[What to do] Please copy, exactly as they appear below, the lines from the one containing "Casa Kristiansen (240, 674)" through the one containing "Accueil (546, 4)".

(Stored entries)
■ ■ ■ ■ ■ ■ ■

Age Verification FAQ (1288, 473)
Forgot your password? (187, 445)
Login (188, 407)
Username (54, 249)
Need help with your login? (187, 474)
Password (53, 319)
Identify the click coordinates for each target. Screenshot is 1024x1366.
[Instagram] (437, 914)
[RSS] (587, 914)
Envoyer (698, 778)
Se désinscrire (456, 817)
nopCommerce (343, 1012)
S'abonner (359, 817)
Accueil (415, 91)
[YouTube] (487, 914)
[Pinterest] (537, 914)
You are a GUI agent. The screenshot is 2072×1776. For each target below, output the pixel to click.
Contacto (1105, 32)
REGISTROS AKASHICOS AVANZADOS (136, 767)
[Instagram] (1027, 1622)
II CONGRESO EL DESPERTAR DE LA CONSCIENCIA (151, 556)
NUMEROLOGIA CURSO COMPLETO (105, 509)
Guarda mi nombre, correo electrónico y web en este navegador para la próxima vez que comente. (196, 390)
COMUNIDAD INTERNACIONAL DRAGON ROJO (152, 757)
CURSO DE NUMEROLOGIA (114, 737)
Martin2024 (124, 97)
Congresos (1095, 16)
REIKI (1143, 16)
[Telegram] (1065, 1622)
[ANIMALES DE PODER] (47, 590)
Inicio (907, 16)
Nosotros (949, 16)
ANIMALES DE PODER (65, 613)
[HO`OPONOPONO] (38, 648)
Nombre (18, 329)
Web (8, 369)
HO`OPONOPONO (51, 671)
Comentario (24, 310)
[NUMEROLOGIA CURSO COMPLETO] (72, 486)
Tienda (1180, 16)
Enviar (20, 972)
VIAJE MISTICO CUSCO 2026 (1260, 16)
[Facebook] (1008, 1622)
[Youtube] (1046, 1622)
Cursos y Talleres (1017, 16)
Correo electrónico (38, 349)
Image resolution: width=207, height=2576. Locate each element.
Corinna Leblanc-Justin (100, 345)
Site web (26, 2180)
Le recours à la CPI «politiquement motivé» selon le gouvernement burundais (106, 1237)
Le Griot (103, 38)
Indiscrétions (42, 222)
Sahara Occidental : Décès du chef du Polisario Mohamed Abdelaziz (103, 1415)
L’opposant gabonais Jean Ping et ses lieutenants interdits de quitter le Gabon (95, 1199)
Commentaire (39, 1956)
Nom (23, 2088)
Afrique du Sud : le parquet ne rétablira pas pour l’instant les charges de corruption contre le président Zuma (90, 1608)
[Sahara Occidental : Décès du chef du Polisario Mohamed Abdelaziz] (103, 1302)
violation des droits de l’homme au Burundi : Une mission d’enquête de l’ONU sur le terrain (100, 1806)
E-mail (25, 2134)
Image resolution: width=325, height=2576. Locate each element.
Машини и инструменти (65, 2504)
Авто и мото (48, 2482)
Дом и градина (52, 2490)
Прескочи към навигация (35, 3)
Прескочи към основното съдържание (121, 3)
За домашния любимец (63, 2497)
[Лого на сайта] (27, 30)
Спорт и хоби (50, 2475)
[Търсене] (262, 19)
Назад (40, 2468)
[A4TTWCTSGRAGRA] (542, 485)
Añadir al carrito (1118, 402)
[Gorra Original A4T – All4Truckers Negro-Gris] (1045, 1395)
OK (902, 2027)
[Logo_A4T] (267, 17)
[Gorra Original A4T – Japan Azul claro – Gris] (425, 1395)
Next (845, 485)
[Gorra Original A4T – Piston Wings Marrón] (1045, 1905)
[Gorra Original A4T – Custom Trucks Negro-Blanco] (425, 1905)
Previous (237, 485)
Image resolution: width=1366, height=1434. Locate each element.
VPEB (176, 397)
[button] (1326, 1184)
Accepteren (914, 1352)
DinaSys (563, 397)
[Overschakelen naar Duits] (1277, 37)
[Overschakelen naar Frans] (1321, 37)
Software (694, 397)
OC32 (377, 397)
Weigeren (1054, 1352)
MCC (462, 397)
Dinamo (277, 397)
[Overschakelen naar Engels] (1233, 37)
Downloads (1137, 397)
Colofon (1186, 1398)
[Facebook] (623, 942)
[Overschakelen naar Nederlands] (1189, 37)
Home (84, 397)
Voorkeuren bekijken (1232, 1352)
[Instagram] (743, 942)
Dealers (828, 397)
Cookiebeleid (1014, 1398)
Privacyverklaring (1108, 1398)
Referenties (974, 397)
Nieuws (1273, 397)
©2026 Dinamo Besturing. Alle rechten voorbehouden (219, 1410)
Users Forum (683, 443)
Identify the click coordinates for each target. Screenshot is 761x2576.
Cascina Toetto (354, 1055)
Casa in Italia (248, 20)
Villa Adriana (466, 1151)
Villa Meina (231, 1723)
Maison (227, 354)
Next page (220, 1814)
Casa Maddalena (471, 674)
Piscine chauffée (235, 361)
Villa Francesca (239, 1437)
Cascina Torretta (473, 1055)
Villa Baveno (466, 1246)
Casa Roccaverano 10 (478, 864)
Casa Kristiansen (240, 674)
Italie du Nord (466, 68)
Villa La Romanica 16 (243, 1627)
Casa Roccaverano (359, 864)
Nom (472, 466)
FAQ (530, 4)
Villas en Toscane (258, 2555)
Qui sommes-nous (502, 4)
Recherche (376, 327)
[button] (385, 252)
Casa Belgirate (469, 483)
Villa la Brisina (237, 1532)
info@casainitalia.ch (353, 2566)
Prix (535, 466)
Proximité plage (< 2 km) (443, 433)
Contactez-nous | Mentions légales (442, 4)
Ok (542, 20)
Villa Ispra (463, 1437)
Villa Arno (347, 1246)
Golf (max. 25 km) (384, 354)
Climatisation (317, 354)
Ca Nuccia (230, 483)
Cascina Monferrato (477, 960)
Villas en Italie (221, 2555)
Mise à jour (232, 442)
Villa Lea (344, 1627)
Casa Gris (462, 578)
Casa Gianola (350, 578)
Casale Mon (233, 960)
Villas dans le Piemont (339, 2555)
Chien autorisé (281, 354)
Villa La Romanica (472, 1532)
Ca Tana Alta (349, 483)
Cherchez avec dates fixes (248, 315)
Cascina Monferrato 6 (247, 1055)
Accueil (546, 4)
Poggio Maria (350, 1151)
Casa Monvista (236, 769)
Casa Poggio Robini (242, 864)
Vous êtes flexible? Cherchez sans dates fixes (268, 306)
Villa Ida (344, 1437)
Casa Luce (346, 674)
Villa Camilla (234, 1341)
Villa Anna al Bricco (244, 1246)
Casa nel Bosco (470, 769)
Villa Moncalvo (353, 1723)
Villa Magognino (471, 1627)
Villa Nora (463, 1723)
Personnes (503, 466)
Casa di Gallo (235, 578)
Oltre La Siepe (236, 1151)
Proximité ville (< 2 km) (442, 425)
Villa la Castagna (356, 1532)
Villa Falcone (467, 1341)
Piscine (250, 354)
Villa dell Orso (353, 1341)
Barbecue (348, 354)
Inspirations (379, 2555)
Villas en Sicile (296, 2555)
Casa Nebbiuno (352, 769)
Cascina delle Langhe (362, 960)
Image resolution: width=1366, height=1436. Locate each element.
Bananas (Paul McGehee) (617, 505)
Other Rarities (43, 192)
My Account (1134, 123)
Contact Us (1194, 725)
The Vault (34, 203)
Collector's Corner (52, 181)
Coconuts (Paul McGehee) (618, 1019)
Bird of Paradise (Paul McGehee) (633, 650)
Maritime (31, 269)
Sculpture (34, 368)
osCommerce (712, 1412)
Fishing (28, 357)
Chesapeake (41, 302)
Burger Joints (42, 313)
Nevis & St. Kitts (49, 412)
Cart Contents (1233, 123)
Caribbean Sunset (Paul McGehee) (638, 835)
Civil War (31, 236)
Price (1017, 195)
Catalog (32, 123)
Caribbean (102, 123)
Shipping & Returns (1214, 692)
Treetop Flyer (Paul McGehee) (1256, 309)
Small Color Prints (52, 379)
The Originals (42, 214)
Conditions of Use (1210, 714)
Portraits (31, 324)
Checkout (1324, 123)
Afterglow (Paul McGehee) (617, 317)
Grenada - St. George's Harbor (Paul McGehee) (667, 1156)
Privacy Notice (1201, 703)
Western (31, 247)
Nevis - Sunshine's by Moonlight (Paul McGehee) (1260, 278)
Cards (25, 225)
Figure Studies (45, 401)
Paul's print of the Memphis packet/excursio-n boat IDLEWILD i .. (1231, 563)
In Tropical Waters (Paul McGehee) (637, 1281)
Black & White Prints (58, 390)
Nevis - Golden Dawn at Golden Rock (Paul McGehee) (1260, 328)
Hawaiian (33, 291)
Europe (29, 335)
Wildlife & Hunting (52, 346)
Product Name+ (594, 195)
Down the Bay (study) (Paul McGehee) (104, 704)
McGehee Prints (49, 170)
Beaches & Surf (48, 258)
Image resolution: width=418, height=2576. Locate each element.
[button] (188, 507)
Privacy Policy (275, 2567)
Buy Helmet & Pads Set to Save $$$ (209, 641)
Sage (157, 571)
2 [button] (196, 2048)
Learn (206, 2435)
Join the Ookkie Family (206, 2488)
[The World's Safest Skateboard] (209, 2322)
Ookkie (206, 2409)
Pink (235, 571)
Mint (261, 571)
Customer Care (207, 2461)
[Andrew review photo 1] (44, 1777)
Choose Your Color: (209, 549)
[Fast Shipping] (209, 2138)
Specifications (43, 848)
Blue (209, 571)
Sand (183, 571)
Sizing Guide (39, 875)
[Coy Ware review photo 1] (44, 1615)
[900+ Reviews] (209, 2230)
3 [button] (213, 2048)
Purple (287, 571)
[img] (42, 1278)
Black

■ ■ ■ ■ ■ ■ ■

[Exercise response]
Casa Kristiansen (240, 674)
Italie du Nord (466, 68)
Villa La Romanica 16 (243, 1627)
Casa Roccaverano (359, 864)
Nom (472, 466)
FAQ (530, 4)
Villas en Toscane (258, 2555)
Qui sommes-nous (502, 4)
Recherche (376, 327)
[button] (385, 252)
Casa Belgirate (469, 483)
Villa la Brisina (237, 1532)
info@casainitalia.ch (353, 2566)
Prix (535, 466)
Proximité plage (< 2 km) (443, 433)
Contactez-nous | Mentions légales (442, 4)
Ok (542, 20)
Villa Ispra (463, 1437)
Villa Arno (347, 1246)
Golf (max. 25 km) (384, 354)
Climatisation (317, 354)
Ca Nuccia (230, 483)
Cascina Monferrato (477, 960)
Villas en Italie (221, 2555)
Mise à jour (232, 442)
Villa Lea (344, 1627)
Casa Gris (462, 578)
Casa Gianola (350, 578)
Casale Mon (233, 960)
Villas dans le Piemont (339, 2555)
Chien autorisé (281, 354)
Villa La Romanica (472, 1532)
Ca Tana Alta (349, 483)
Cherchez avec dates fixes (248, 315)
Cascina Monferrato 6 (247, 1055)
Accueil (546, 4)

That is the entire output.